(Your assignment):
Would you return, word for word, the lines running from the one with "Task: Select the AA" to the final line of the listing below, pictures omitted?

[Opening Supplied data section]

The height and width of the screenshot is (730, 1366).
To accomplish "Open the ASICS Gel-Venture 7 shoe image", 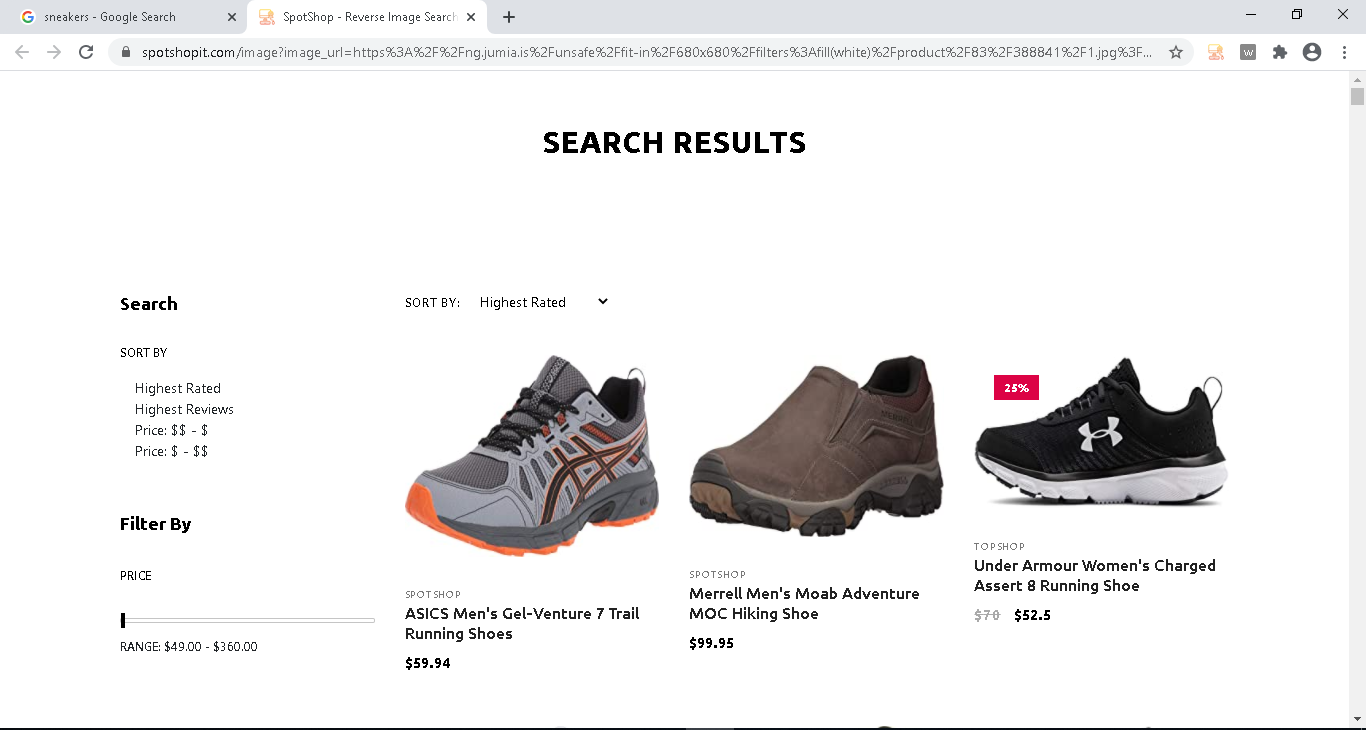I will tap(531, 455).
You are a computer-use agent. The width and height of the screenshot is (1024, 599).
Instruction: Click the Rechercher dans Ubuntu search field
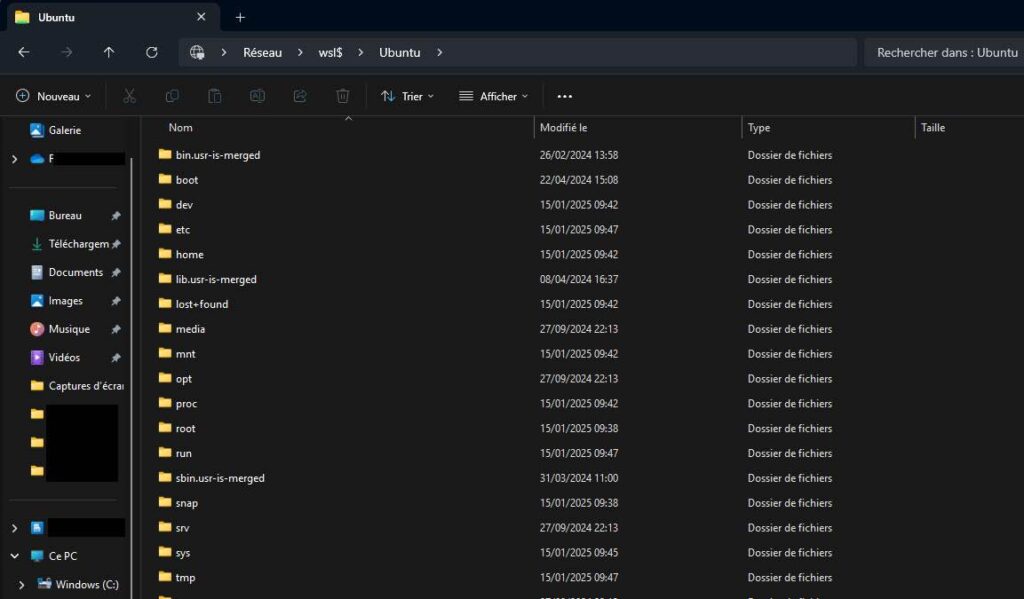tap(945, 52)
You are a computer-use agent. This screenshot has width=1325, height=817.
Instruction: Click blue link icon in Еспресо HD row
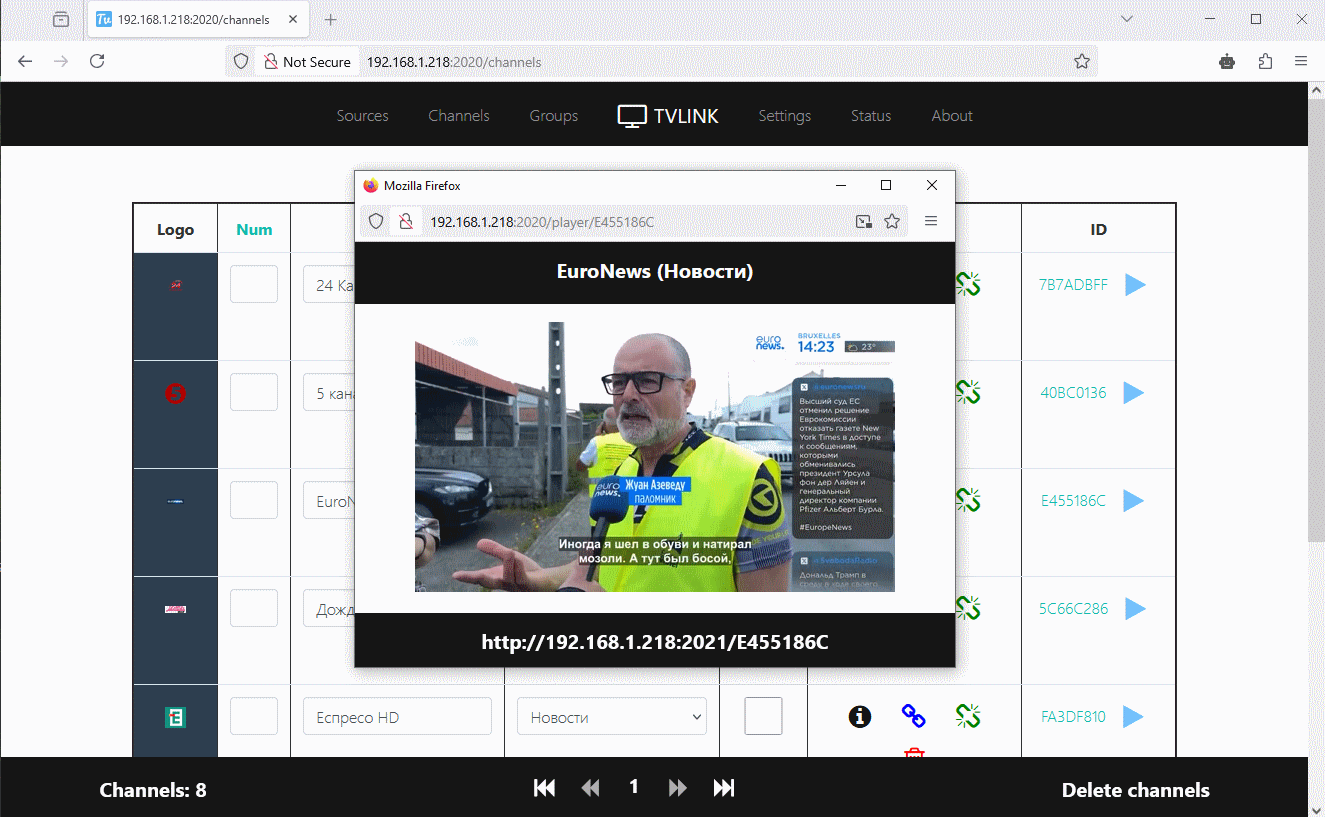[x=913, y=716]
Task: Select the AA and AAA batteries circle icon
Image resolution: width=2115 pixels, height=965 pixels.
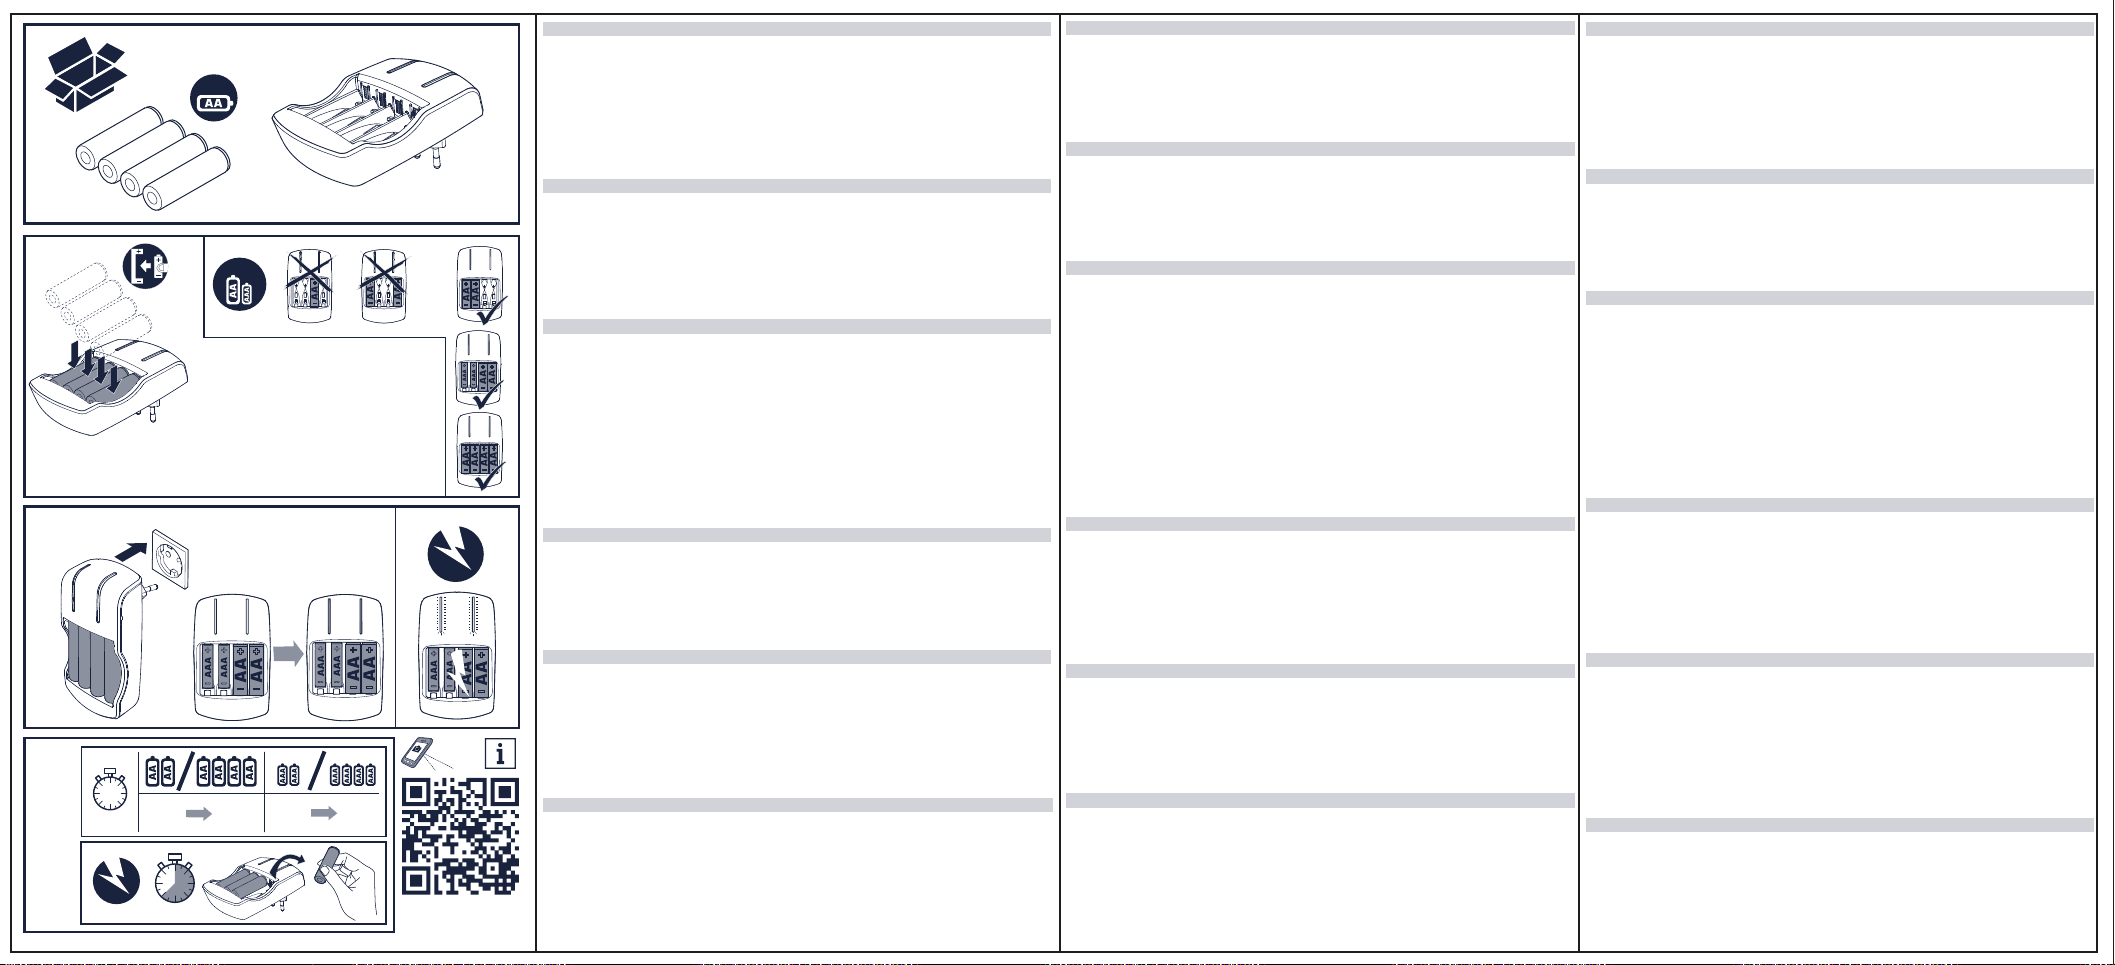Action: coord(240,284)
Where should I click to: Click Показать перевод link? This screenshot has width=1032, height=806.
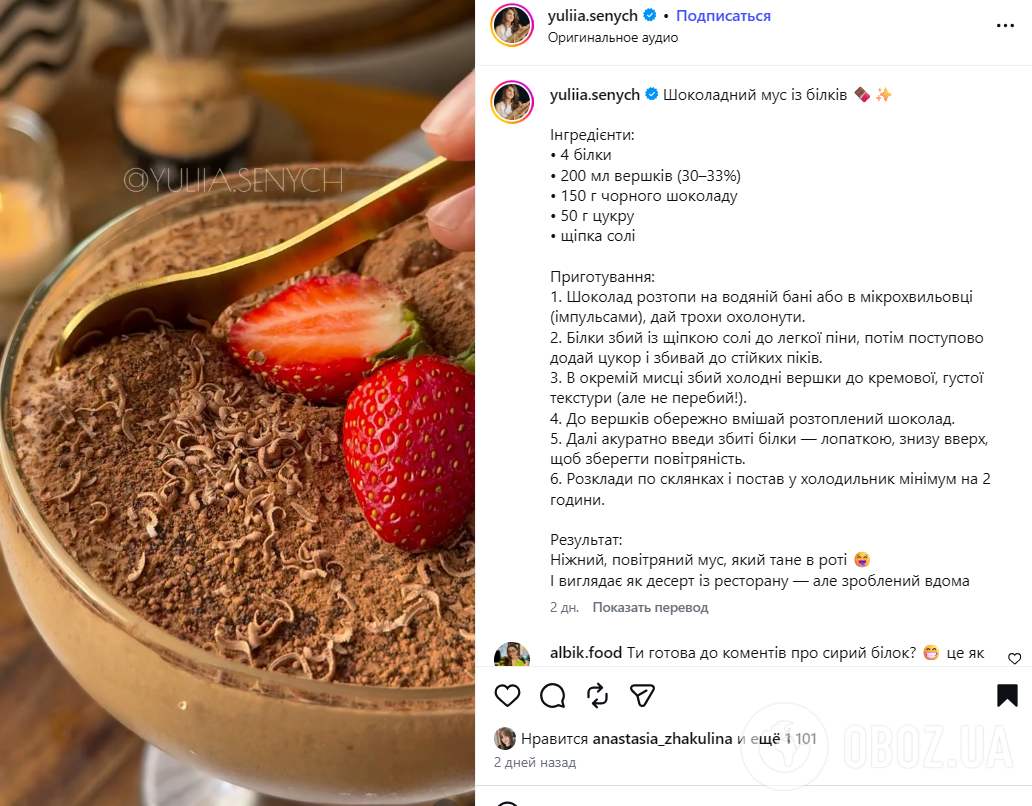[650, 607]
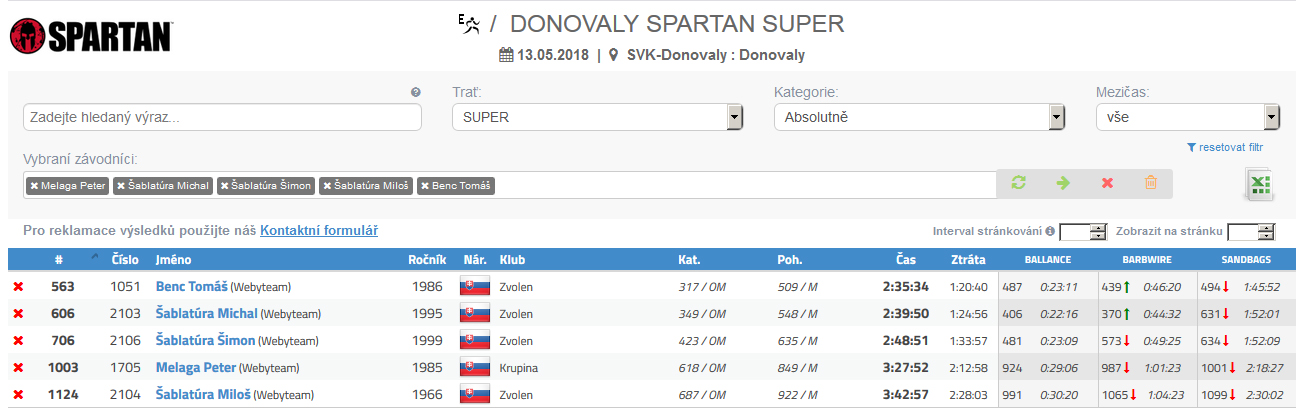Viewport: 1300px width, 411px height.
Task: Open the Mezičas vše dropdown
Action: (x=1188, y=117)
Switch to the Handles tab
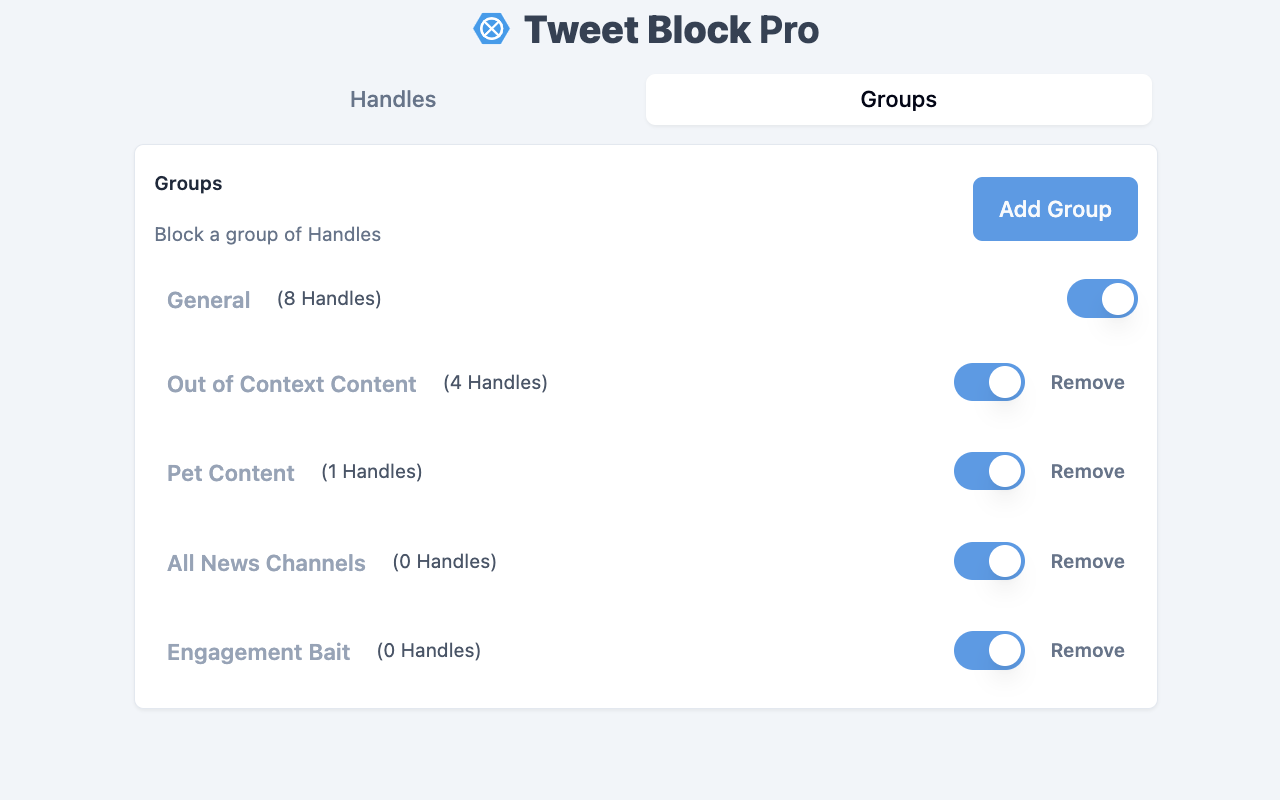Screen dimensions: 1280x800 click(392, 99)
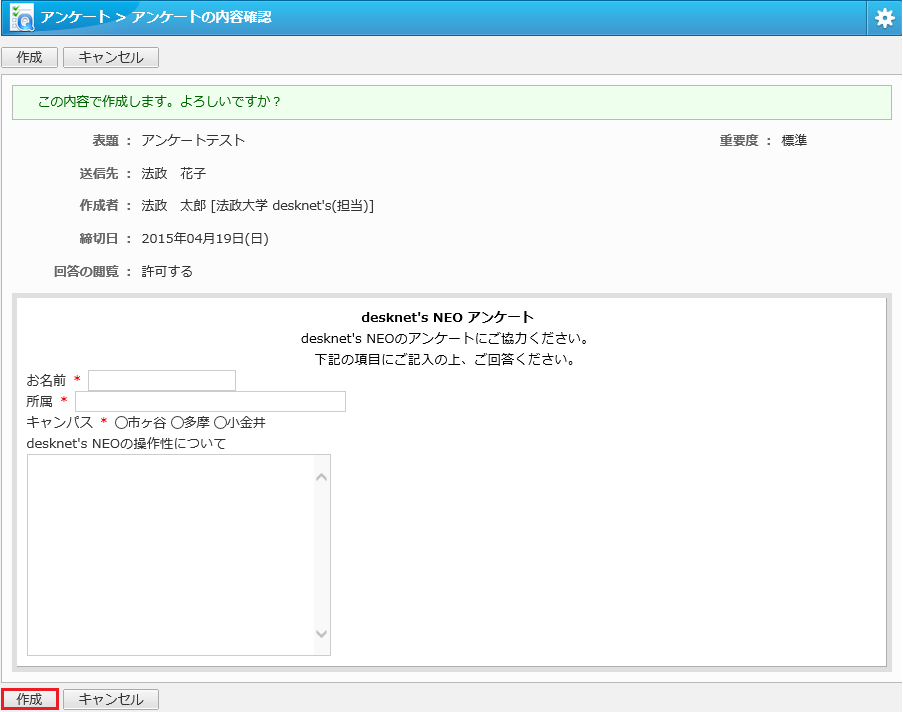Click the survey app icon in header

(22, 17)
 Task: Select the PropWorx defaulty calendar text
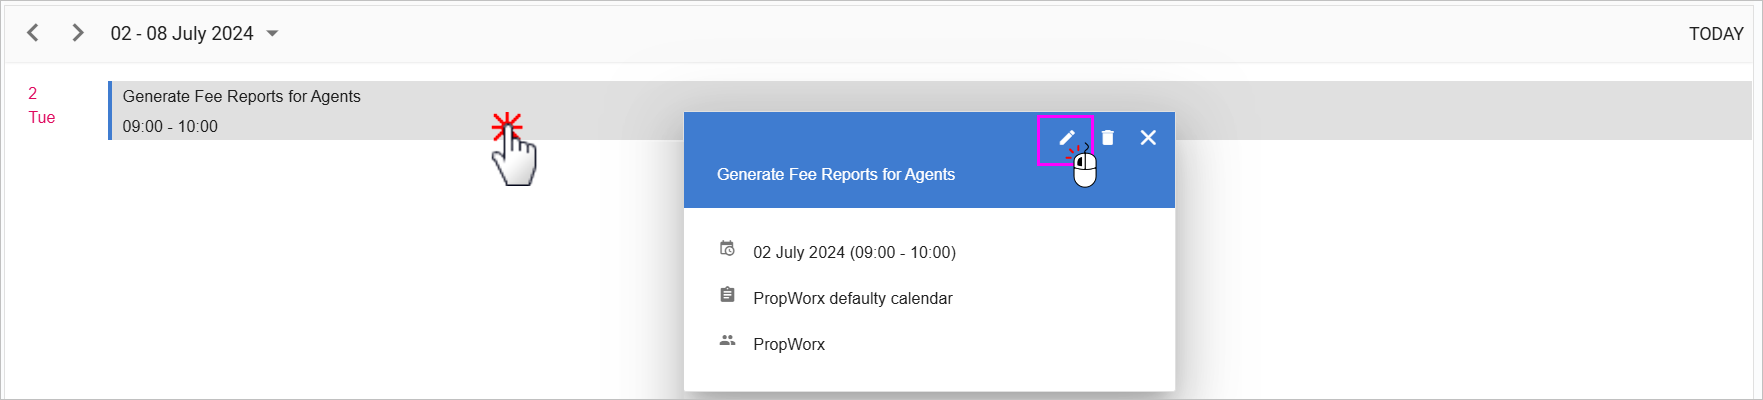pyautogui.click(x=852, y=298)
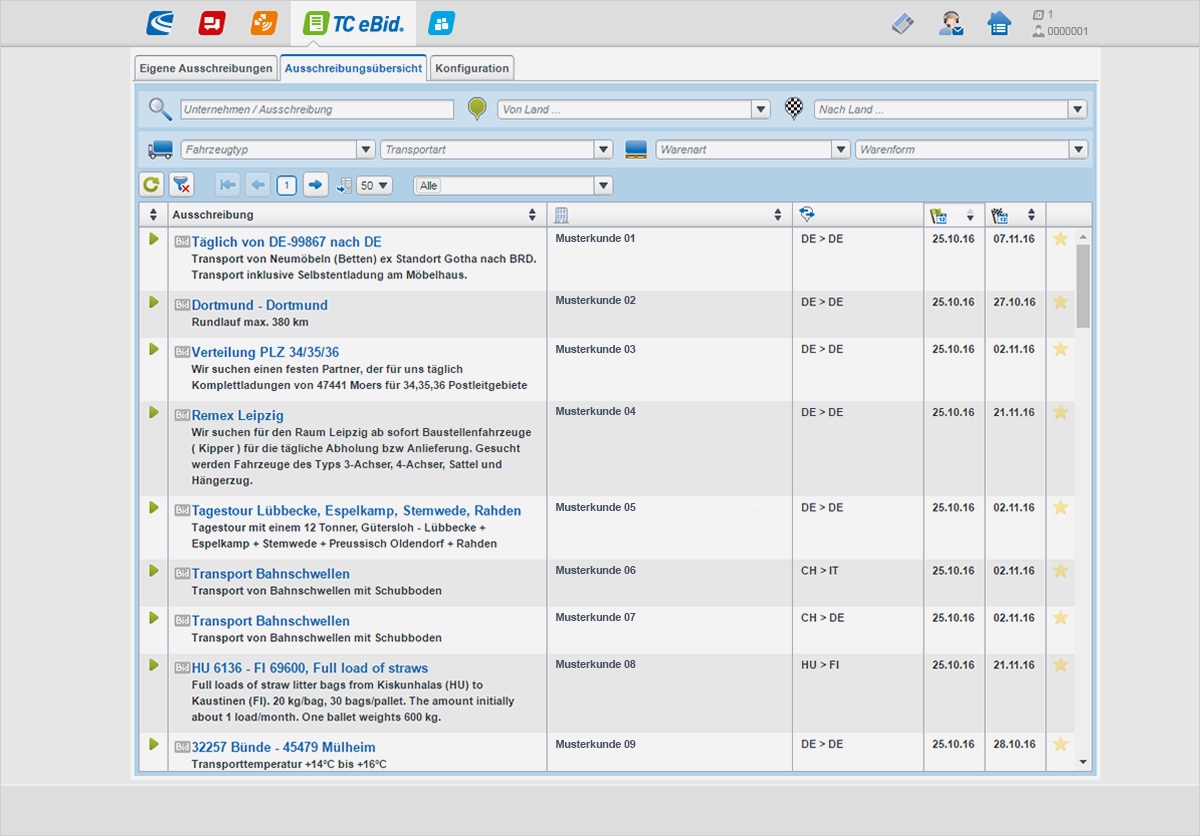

[Closing Supplied data section]

(Response to the task):
Task: Select the AA and AAA batteries circle icon
Image resolution: width=2115 pixels, height=965 pixels.
Action: coord(240,284)
Where should I click to: Click Показать перевод link? This screenshot has width=1032, height=806.
[650, 607]
Viewport: 1300px width, 411px height.
Task: Open the Mezičas vše dropdown
Action: (x=1188, y=117)
Switch to the Handles tab
Screen dimensions: 1280x800 click(392, 99)
Click the survey app icon in header

(22, 17)
 Task: Select the PropWorx defaulty calendar text
pyautogui.click(x=852, y=298)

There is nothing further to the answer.